Exerting more control over what types of energy it uses, ideally zero carbon, the microgrid saves the tribe over $200,000 in annual energy costs and cuts about 200 tons of greenhouse gases per year. This pioneering project demonstrates an industry-leading standard for collaboration between state, federal, and local entities; academia, technology providers, and utility partners.

 

The project has worked so well that the Blue Lake Rancheria reservation is now expanding with the addition of two more microgrids that will be in service later this year (2020) and in 2022, more than doubling the amount of power produced in this first project.

We are continuing to provide critical government programs, such as home meal deliveries to the elderly across a 1,400 square mile service territory.
Jana Ganion, director of sustainability & government affairs at Blue Lake Rancheria

Delivering improved resilience and a safe and caring environment for the community during tough times is a very powerful legacy.

 

And for the second time in less than a year, the microgrid coped with an extreme situation. To tackle the COVID-19 crisis essential employees work overtime to make pre-packaged meals. Kitchen staff from the restaurants – that are temporarily closed – have been pulled in to help. “We are continuing to provide critical government programs, such as home meal deliveries to the elderly across a 1,400 square mile service territory”, said Jana Ganion.

 

More than 12,000 meals have been prepared and stored away for delivery. Fresh produce and ingredients from the casino’s restaurants are being used for the meals that would have otherwise gone to waste.
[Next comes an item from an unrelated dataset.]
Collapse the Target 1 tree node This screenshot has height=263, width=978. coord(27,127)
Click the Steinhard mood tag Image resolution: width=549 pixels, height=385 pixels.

In addition, the casino’s freezer space is being used to store thousands of meals.

Secure, reliable energy more important than ever

Across the globe, millions of people are now confined to their homes, working remotely to do their jobs, e-commerce sites to do their shopping, and streaming video platforms to find entertainment and respite from the onslaught of COVID-19 news.  A reliable electricity supply underpins these services, as well as powering the devices most of us take for granted.

 

In many countries, electricity is critical for operating ventilators and other crucial medical equipment in the hospitals treating the soaring number of sick people. In such an unsettling and rapidly evolving situation, electricity also ensures the timely communication of important information between governments and citizens, doctors and patients, and employers and employees.

 

Never has it been so important to have secure, reliable energy. Blue Lake Rancheria shows how it can be done.Keeping people safe, caring for the community, and keeping the lights on.